WHAT TO DO: Lines outside the range are not wanted. Give again exactly the lines between the line holding "İptal ve İade Koşulları (104, 2127)" and the line holding "[Keresés:] (871, 456)", inclusive, from the listing below.

· · · ·

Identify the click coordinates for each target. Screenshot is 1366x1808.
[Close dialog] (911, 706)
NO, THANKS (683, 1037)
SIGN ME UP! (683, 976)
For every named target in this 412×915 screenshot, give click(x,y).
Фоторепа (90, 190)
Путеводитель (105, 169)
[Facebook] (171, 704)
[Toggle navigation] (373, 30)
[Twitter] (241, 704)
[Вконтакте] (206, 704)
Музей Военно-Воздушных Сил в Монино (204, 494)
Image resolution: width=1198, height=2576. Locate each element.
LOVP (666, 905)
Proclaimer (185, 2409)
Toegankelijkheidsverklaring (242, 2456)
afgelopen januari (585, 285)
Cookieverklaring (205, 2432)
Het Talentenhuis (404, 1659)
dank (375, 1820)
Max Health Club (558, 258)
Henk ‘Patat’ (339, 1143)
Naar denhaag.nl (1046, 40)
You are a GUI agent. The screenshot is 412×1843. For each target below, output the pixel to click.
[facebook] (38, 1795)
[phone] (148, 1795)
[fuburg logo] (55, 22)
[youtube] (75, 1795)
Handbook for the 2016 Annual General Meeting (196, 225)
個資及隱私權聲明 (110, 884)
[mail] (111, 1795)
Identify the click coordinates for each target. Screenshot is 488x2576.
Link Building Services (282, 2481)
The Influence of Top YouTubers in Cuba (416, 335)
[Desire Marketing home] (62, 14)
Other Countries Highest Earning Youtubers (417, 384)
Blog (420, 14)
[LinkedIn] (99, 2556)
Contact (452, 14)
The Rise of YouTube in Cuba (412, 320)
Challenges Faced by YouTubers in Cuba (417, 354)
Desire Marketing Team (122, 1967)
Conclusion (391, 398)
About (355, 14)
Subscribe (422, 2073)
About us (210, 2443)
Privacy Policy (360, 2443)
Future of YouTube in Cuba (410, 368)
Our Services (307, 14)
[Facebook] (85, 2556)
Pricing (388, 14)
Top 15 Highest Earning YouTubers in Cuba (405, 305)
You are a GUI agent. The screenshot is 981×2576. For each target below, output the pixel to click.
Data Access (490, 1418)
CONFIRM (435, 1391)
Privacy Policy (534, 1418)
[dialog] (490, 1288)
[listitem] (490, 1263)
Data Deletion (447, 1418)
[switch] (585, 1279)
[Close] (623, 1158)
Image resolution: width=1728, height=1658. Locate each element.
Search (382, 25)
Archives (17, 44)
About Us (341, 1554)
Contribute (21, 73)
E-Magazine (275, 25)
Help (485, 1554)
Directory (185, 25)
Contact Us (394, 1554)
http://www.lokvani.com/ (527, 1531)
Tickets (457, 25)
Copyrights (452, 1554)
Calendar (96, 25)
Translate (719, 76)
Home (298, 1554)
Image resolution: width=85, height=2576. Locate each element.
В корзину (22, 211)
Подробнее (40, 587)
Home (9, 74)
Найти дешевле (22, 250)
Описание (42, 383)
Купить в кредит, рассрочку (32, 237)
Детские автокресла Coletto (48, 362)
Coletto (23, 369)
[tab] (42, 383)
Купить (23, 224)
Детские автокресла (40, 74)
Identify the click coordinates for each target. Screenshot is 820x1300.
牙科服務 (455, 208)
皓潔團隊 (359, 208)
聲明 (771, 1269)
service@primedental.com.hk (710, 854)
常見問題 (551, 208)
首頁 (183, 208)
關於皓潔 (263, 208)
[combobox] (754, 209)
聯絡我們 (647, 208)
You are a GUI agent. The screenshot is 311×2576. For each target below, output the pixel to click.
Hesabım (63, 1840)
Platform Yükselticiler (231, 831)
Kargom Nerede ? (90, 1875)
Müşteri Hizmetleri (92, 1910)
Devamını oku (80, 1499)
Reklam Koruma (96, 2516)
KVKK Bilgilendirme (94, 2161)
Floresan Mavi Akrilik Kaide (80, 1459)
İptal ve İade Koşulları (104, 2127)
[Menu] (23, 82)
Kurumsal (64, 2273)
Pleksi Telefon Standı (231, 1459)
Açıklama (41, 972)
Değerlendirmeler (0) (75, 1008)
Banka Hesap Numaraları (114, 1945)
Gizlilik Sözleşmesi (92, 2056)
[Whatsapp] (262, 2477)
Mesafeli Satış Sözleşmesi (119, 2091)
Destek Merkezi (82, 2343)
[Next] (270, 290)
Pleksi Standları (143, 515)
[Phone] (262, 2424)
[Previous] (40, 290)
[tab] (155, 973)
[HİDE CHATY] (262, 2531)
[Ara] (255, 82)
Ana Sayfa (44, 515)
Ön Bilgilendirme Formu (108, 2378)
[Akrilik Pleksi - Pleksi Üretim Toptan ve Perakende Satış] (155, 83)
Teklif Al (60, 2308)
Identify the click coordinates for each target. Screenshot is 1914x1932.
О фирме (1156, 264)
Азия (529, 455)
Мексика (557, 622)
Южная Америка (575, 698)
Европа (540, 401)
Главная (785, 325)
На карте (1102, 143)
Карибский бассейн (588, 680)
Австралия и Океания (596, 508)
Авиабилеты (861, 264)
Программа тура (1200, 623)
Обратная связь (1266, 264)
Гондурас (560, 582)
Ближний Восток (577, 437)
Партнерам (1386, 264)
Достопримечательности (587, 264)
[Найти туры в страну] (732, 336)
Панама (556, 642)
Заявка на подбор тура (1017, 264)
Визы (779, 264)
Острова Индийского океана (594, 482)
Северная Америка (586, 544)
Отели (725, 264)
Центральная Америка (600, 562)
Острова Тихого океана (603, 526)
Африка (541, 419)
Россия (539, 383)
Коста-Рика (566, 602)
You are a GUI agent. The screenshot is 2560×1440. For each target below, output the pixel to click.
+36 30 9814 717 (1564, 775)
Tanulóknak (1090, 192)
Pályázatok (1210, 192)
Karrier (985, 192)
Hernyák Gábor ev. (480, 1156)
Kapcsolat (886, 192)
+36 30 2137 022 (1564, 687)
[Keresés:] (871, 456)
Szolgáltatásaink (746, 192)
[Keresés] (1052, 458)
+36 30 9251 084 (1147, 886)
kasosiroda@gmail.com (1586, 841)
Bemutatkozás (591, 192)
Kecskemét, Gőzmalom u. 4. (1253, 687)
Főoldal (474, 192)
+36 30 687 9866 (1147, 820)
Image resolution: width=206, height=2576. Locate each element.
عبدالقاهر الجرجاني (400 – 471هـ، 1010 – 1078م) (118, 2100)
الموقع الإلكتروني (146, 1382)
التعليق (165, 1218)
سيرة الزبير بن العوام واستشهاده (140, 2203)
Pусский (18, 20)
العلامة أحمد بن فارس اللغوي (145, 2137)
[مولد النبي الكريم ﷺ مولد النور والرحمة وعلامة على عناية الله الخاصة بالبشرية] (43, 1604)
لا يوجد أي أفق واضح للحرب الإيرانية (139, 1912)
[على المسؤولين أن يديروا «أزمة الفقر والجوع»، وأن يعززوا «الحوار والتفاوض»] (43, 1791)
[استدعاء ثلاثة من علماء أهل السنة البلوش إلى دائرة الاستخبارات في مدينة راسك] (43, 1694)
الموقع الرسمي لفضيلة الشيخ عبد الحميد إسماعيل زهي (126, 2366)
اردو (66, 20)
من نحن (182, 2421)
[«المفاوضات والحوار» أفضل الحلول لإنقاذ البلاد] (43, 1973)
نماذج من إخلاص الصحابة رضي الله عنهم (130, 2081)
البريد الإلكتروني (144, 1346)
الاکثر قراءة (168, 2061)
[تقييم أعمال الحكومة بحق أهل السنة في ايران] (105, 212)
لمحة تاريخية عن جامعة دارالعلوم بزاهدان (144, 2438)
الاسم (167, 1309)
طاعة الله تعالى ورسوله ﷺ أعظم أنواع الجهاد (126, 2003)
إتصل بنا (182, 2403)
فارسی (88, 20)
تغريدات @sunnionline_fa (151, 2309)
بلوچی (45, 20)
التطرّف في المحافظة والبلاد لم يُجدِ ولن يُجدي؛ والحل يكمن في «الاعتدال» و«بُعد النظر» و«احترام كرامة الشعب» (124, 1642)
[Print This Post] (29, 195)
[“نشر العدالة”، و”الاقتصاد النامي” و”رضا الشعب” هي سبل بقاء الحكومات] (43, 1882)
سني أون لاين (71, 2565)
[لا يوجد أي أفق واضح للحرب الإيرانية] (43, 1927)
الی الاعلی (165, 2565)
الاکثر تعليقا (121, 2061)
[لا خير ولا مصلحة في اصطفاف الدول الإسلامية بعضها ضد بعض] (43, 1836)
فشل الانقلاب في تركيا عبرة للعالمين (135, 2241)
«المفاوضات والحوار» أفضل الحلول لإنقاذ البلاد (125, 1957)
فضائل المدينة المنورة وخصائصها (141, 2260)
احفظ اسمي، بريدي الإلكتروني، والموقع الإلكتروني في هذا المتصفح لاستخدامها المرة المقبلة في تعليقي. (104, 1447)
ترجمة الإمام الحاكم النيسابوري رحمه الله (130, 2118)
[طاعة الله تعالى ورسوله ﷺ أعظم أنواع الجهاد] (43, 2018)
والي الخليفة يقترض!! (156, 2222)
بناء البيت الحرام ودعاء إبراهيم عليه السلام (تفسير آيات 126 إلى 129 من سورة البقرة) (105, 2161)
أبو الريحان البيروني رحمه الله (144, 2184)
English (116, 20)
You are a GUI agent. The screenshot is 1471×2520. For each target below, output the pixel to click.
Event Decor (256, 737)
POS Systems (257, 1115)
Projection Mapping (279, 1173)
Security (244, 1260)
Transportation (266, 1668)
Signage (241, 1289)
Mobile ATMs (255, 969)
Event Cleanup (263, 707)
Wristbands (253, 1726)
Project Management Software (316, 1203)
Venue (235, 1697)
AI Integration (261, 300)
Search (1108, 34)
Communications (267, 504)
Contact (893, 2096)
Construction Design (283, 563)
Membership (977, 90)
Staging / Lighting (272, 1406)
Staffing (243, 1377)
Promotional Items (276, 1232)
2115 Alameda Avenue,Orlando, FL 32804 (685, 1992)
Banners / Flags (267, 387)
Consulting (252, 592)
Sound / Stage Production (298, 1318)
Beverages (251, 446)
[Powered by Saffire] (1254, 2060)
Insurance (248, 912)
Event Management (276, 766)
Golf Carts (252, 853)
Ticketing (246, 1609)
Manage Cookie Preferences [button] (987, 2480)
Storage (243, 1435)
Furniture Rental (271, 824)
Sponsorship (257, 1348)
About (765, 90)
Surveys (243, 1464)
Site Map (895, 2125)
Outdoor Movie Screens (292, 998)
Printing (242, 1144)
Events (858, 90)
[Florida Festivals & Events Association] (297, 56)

· · · ·

EXPECTED ANSWER:
İptal ve İade Koşulları (104, 2127)
[Menu] (23, 82)
Kurumsal (64, 2273)
Pleksi Telefon Standı (231, 1459)
Açıklama (41, 972)
Değerlendirmeler (0) (75, 1008)
Banka Hesap Numaraları (114, 1945)
Gizlilik Sözleşmesi (92, 2056)
[Whatsapp] (262, 2477)
Mesafeli Satış Sözleşmesi (119, 2091)
Destek Merkezi (82, 2343)
[Next] (270, 290)
Pleksi Standları (143, 515)
[Phone] (262, 2424)
[Previous] (40, 290)
[tab] (155, 973)
[HİDE CHATY] (262, 2531)
[Ara] (255, 82)
Ana Sayfa (44, 515)
Ön Bilgilendirme Formu (108, 2378)
[Akrilik Pleksi - Pleksi Üretim Toptan ve Perakende Satış] (155, 83)
Teklif Al (60, 2308)
Identify the click coordinates for each target. Screenshot is 1914x1932.
О фирме (1156, 264)
Азия (529, 455)
Мексика (557, 622)
Южная Америка (575, 698)
Европа (540, 401)
Главная (785, 325)
На карте (1102, 143)
Карибский бассейн (588, 680)
Австралия и Океания (596, 508)
Авиабилеты (861, 264)
Программа тура (1200, 623)
Обратная связь (1266, 264)
Гондурас (560, 582)
Ближний Восток (577, 437)
Партнерам (1386, 264)
Достопримечательности (587, 264)
[Найти туры в страну] (732, 336)
Панама (556, 642)
Заявка на подбор тура (1017, 264)
Визы (779, 264)
Острова Индийского океана (594, 482)
Северная Америка (586, 544)
Отели (725, 264)
Центральная Америка (600, 562)
Острова Тихого океана (603, 526)
Африка (541, 419)
Россия (539, 383)
Коста-Рика (566, 602)
You are a GUI agent. The screenshot is 2560×1440. For each target below, output the pixel to click.
+36 30 9814 717 (1564, 775)
Tanulóknak (1090, 192)
Pályázatok (1210, 192)
Karrier (985, 192)
Hernyák Gábor ev. (480, 1156)
Kapcsolat (886, 192)
+36 30 2137 022 (1564, 687)
[Keresés:] (871, 456)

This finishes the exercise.